CES : The end of Civilization


I was going to go on a long rant about CES the consumer electronic show in Las Vegas, but before my head could explode Gizmodo did it for me:


Ten Reasons We're Doomed: CES Edition

Oh, CES. You are a disgusting, bloated beast oozing everything that makes this industry horrible. Nay, everything that makes our culture horrible. Sure, to you fine readers it might look like it's all product announcements and good times, but that's far from the truth. In reality, it's a vile clusterfuck of nerds, sluts and suits; a deadly combo. Let me give you some reasons why CES signals the downfall of our society, if you can stand it.

1. Booth Babes
Are we such simple people? Are we so easy to manipulate that all it takes for us to decide that a product is worth writing about or purchasing are some out-of-work strippers in skimpy outfits handing out 64MB thumb drives? Yes! It seems to work. D-Link, a boring company, consistently had loads of pasty, sweaty show goers swarming around its booth, ogling their whorishly dressed booth attendants and grabbing at free handouts that aren't worth the jostling it takes to get them.

2. Gimmicky Booths
If a company is too classy to put half-naked women with no dignity in front of their booths to draw in foot traffic, it's pretty likely that they have some less offensive gimmicky crap in their booth. Cheesy fake game shows? Yes, that'll make me take your company seriously. Magicians? Wow, I an optimistic about your company's potential in the CE marketplace. I am interested in sharing this with our readers, as it seems like something that they should take seriously. Oh, wait, no it doesn't! You seem to have fooled me with your magic!
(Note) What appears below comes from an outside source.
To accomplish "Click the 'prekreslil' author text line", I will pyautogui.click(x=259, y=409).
Luckily, I have the sense of mind to ignore you and try to move past without being sucked into your tractor beam of the lowest common denominator.

3. Digital Picture Frames
Variations of these things are shown by the most companies at the most booths. Why? Digital picture frames are the worst gadget out there, tacky garbage that I can't imagine anyone would ever buy. But they do! These companies are all putting them out because you people are buying them by the truckload! They're essentially little flat-panel TVs with no tuners and a crappy frame wrapped around them. They then sit there, sucking up energy 24 hours a day, ruining our environment and making your living room look like the Fox News studio on the slowest news day in history.
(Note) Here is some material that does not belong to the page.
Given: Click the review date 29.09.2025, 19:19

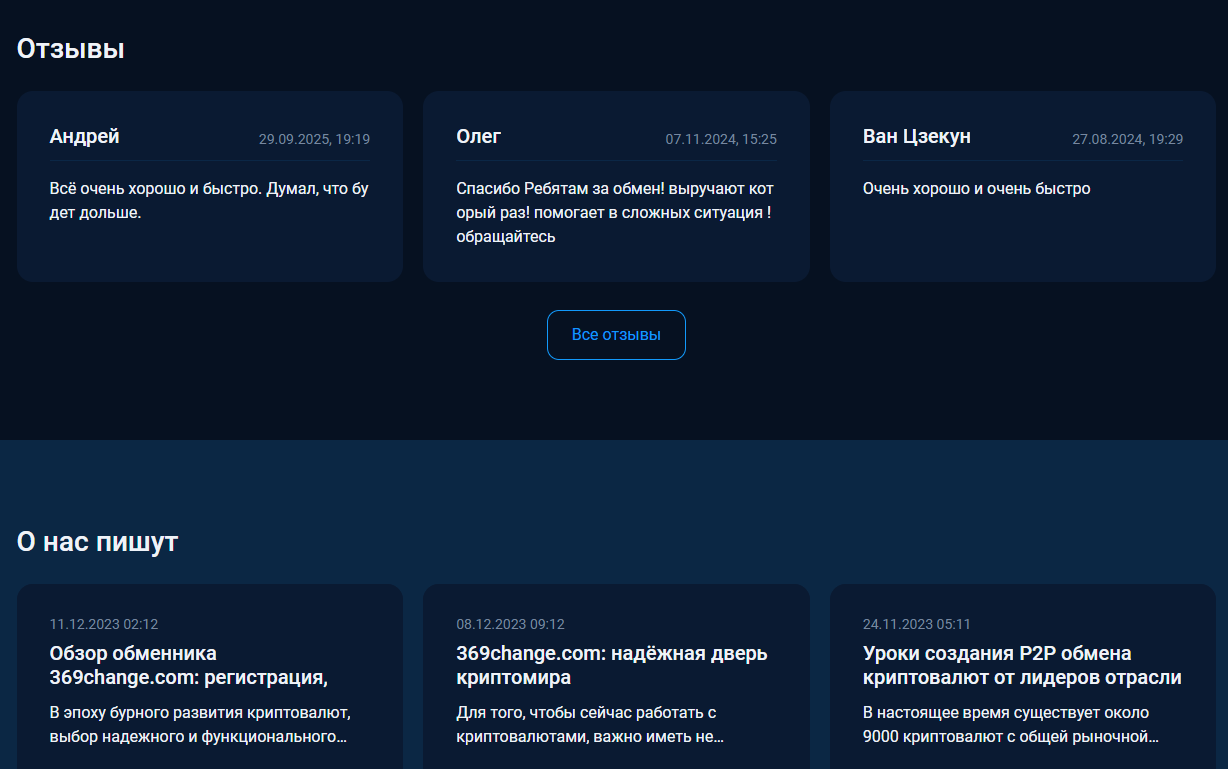Looking at the screenshot, I should tap(314, 140).
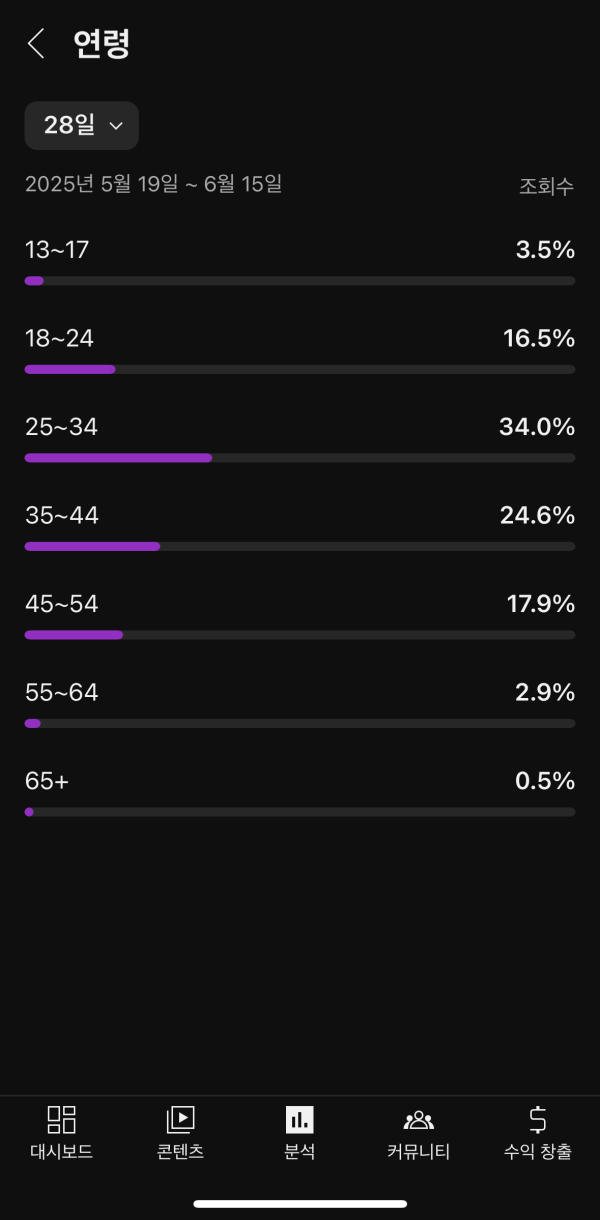Image resolution: width=600 pixels, height=1220 pixels.
Task: Click the 조회수 views column header
Action: [546, 186]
4. Press Manipulation and Blog Wars
We get suckered in to covering CES like it's the second coming every year; we brought something like 14 people this time around. For what? So we can cover stuff we normally would pass on in hopes that we can get it up three minutes before Engadget. Companies cocktease us and make us go and do pointless liveblogs of their boring press conferences only to announce minor upgrades of the same garbage they released last year. This is worth 14 round-trip airline tickets and a dozen hotel rooms for a week?
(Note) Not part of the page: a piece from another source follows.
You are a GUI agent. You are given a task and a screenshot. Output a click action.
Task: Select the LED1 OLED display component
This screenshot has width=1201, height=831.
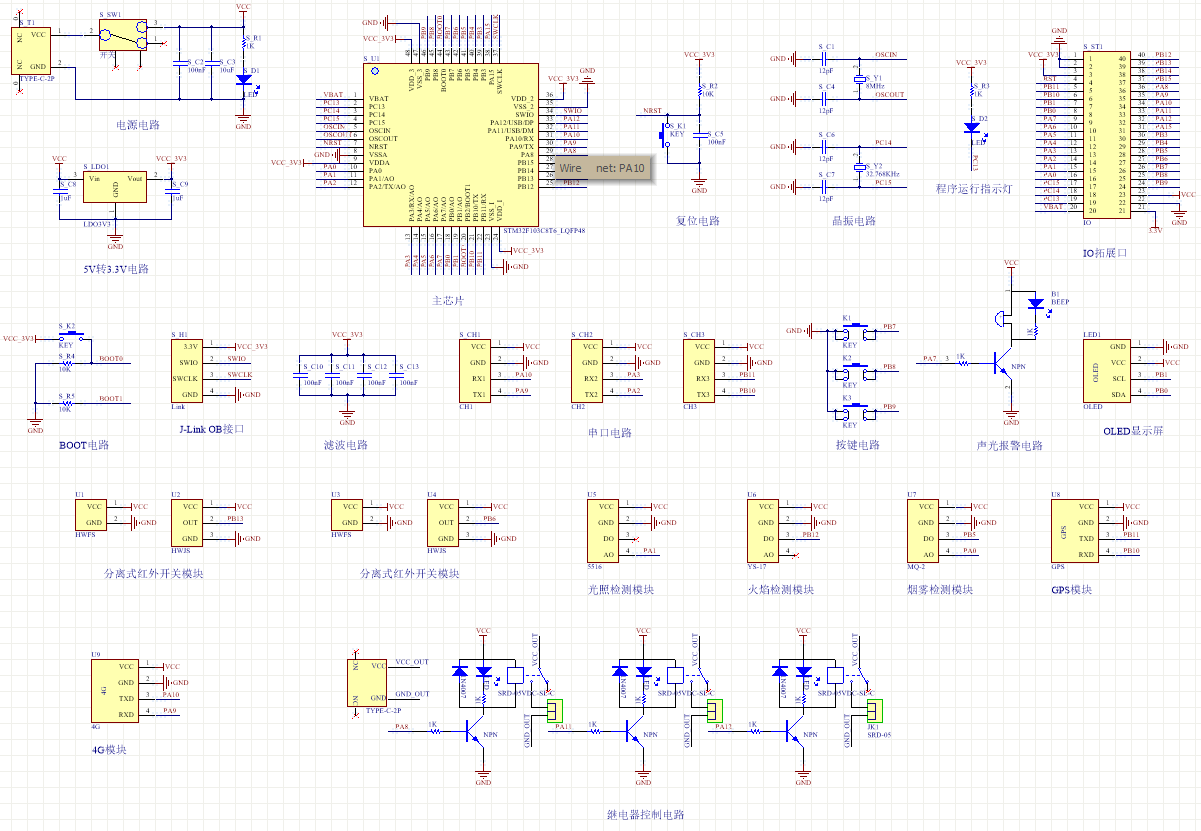point(1111,371)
5. Panasonic's 150-inch TV
This is probably the "biggest" announcement of CES, and it's a product that .000001% of the population will be able to afford if and when it's released five years from now. If that isn't a damning enough summation of why CES is irrelevant, I don't know what is. Isn't this show supposed to be about consumer electronics that will be released this year? This thing is neither, it's basically a big billboard from Panasonic saying "Our Dick is Bigger Than Sharp's Dick," and because we on the internet love pictures of over-the-top things, we shoot our loads all over it. Fuck the 150-inch TV.

6. Marketing Speak
The way people talk here is like 1984 if Big Brother was more interested in LCD TVs than suppressing the people. Is the Jook wireless streaming dongle really "revolutionary?" No, not even a little. Is it true that "There's a fine line between art and technology [and] it's called Opus, from LG"? No. That doesn't even make sense, and it offends me that you think I'd take such an idiotic statement seriously. You can't walk five feet on the show floor without hearing some horrible line of moronic marketing speak come out of the mouth of an overly perky 5-foot-tall PR girl in a pantsuit, and it makes me want to stab myself in the ears.

7. Designer Tasers
How are violent weapons with a sassy case one of the most buzzed about gadgets here? How are Tasers even considered gadgets? These things have clearly been erroneously put in the hands of cops and security guards everywhere who see them as a great alternative to handling situations verbally, and now we're supposed to give them to people who see leopard print as a pretty hip fashion choice? Commodifying serious violence isn't funny or cute, and just because you slap the shittiest MP3 player ever in a hip holster for a pink Taser doesn't make it a gadget I'd want to see people carrying around.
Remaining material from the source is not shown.